Tell HN: Anthropic no longer allowing Claude Code subscriptions to use OpenClaw
Policy change & what it covers
- Anthropic is blocking use of Claude Code subscription quotas with “third‑party harnesses” like OpenClaw / OpenCode; such use must now be paid via extra usage or API.
- Change appears targeted at automated, high‑duty agent workflows rather than occasional CLI/editor scripting, but boundaries (e.g.,
claude -p, ACP, custom scripts) are widely viewed as unclear. - Only some accounts received emails (likely based on detected usage), though anyone can claim the extra-usage credit via the usage page.
Economics, capacity, and fairness
- Many argue this is about unsustainable unit economics: subscriptions are heavily subsidized, priced for human, bursty use; 24/7 agents can max quotas and cost more than they pay.
- Others reply that users bought “limits” and should be able to spend them however they want; if it’s too costly, Anthropic should adjust prices/limits instead of banning specific usage.
- Several note Anthropic’s capacity constraints and frequent rate‑limits/outages; they see cutting OpenClaw as prioritizing enterprise and “normal” Claude Code users.
- Some see it as self‑preferencing and ecosystem control rather than pure capacity management.
User impact & reactions
- Heavy Claude Code users already hit 5‑hour and weekly limits quickly; OpenClaw often exhausted quotas even faster.
- Some plan to downgrade or cancel Anthropic subscriptions, move agentic work to other providers or local models, and keep Claude only for light interactive use.
- Others welcome the change, saying OpenClaw‑style workloads degraded service for regular users and that subsidizing a “shadow API” was never the deal.
Alternatives & workarounds
- Many mention switching coding/agent workflows to OpenAI Codex (which currently allows third‑party harnesses), Chinese providers (GLM, Minimax, StepFun, Kimi), GitHub Copilot, or editor‑integrated tools.
- There is strong interest in open‑source models (Gemma 4, Qwen, local MoE models) plus rented or local GPUs as a way to escape vendor limits and lock‑in, despite lower quality vs. Sonnet/Opus.
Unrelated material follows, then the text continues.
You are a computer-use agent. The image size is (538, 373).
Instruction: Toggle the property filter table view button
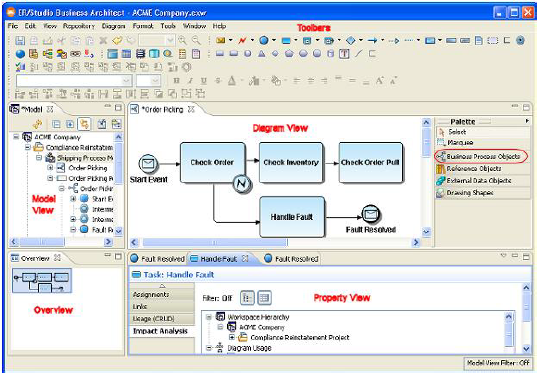point(264,298)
Trust, lock‑in, and future direction
- Some see this as a bait‑and‑switch: terms were tightened after people built workflows on top of subscriptions.
- Others counter that ToS always disallowed automated non‑Anthropic clients and that Anthropic is acting reasonably by enforcing them.
- Broader concern: agentic/autonomous usage doesn’t fit human‑oriented subscriptions; many expect a long‑term shift toward pure API billing or local/open models for agents.